The dataset descriptions shows the best categroy of clarity is IF and the best category of color is D, but these values are the 2nd worst for average prices for both values by category. One would expect that the best cateogory would have the highest prices.
#Investiage pattern with price
```{r Explore, echo=FALSE, results =TRUE, fig.width=6, fig.height=6}
#diamonds_by_color <- group_by(diamonds, color)
#diamonds_mp_by_color <- summarise(diamonds_by_color, mean_price = mean(price), mean_carat = mean(carat) )

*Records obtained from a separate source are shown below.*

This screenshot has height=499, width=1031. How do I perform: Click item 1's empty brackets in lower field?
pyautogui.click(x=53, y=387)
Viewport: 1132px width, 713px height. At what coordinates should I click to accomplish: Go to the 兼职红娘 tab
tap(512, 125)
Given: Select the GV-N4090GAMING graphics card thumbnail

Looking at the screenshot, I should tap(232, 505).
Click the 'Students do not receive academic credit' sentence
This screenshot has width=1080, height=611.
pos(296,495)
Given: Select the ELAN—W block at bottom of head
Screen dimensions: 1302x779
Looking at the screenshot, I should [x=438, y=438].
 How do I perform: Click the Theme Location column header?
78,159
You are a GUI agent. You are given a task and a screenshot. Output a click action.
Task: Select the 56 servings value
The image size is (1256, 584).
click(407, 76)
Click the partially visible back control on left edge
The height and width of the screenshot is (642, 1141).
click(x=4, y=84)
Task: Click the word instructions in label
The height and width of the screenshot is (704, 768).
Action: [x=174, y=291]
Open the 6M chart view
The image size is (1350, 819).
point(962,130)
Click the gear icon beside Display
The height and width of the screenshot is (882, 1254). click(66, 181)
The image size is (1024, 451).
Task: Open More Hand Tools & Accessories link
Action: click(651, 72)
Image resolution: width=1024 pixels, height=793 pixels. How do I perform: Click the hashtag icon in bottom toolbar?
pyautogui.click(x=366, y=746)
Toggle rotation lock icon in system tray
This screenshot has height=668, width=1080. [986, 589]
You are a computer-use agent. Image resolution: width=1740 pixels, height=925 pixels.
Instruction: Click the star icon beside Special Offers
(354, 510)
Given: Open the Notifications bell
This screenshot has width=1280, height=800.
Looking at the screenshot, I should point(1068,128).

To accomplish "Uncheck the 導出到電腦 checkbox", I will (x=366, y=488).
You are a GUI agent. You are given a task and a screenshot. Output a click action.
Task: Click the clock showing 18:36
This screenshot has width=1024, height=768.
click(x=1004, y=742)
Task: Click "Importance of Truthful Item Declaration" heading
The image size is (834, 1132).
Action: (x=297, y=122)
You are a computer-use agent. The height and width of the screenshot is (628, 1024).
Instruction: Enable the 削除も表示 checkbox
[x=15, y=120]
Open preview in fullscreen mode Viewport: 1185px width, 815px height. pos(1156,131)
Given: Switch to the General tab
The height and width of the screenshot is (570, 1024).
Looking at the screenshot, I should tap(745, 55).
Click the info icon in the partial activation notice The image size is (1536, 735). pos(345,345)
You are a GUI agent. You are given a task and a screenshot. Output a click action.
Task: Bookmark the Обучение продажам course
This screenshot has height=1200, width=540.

#diamonds_mp_by_color$mean_carat
#diamonds_mp_by_color$mean_price
#diamonds_mp_by_color$color
print('Table of Mean prices and Mean Carats by Color')
diamonds_mp_by_color
p3 <- ggplot( diamonds_mp_by_color, aes(rev_color, mean_price, fill = mean_carat) ) +
geom_bar(position = "dodge", stat = "identity") +
ggtitle( "Mean Price by Color by Mean Carat (Worst to Best)")
p3
p4 <- ggplot( diamonds_mp_by_clarity, aes(clarity, mean_price, fill = mean_carat) ) +
geom_bar(position = "dodge", stat = "identity") +
ggtitle( "Mean Price by Clarity by Mean Carat (Worst to Best)")
p4
grid.arrange(p1, p2, p3, p4, ncol = 1)
```
By adding average Carat size by clairty and color we see that the best diamonds of this class on average are smaller than the other grades of diamonds for clarity and color.
Since size is so strongly correlated with price, it would seem to be the dominant factor on average affecting the prices.
A separate examination of a subset of only the highest price diamonds would be needed to determine if these have the highest factos of color and clarity.